A way to overcome this is to make sure your novel contains plenty of conflict, right up to the end. In my own genres of Up Lit and romance, I always think about including an ‘all is lost’ moment toward the end of the novel where the reader feels as though things can’t possibly come together. It might be an argument or misunderstanding between the love interests, or in the case of my book The Lido, it was the moment when it seems that the lido really will be closed for good. Put obstacles in the way of your characters reaching their happy ending so that when they ultimately arrive there, it feels hard-earned and therefore even more uplifting—and maybe even surprising.
Make sure that your happy ending is deeply rooted in your specific characters and their specific versions of happiness. This is where knowing your characters on a deep level becomes so important. For an ending to feel unique to your story, and therefore moving and not too predictable, it should feel like the perfect happy ending for your characters and no one else. It should tap into their definition of happiness and feel rooted in their emotional scars and backstory.

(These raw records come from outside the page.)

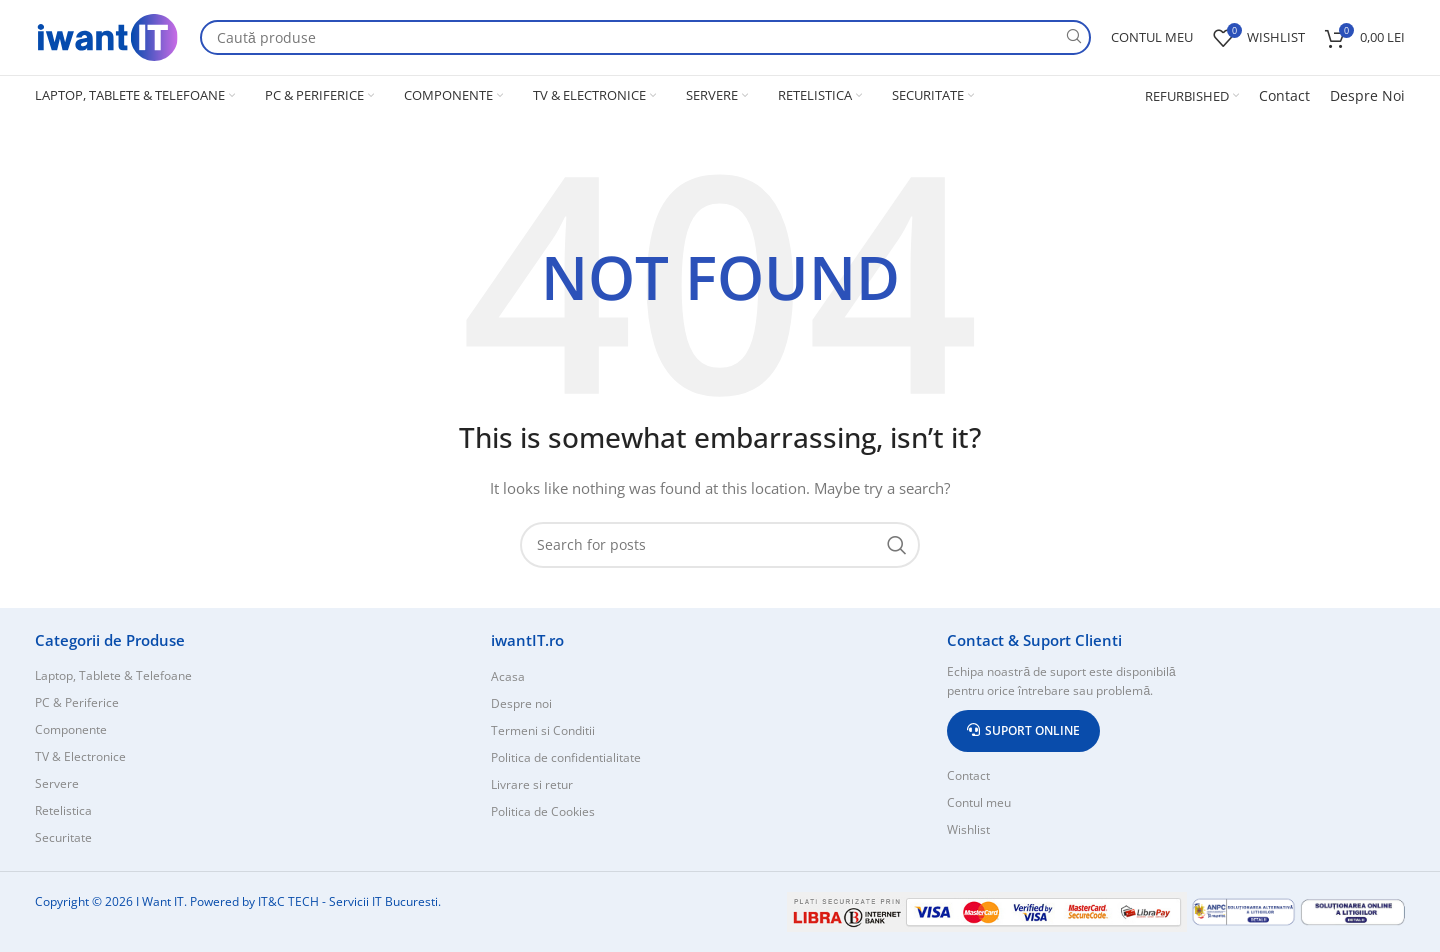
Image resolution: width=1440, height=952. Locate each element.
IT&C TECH (288, 901)
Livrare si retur (532, 784)
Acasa (508, 676)
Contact (1284, 95)
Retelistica (63, 810)
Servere (57, 783)
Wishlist (968, 829)
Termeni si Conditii (543, 730)
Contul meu (979, 802)
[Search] (645, 37)
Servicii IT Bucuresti (383, 901)
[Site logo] (107, 35)
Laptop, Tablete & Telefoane (113, 675)
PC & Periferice (77, 702)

For example, in the Up Lit novel Frank and Red by Matt Coyne, the main character, Frank, starts the book bitter and isolated, shutting himself off from everyone around him. At the end, the fence dividing his garden from the garden of his young neighbor and unlikely new friend, Red, falls down. Frank pretends to grumble but is, in fact, accepting in a way that he never would have been at the start of the book. Throughout the novel, the fence is used as a metaphor for the way Frank shuts himself off from others and from life itself, so it feels very fitting to this specific story to end the novel with it coming down. The novel also sees Frank getting back to writing for the first time in years, turning back to something that used to bring him joy but that he turned away from for a long time due to grief. Seeing him reconnect with something he used to love gives the reader a happy ending that is true to him and his story. It isn’t a loud celebration, but instead the quiet tapping of keys on a typewriter that is the most fitting happy ending for Frank and this novel.
So, if you want to write a book with a happy ending, remember that happiness comes in many forms. It can be bittersweet, but still hopeful and ultimately uplifting. It should feel like the version of happiness that is right for your genre and, importantly, your characters, because happiness means different things to different people and in different contexts. But at its heart, a happy ending includes the triumph of good over evil, a character who is changed for the better, and a sense of hope for the next chapter.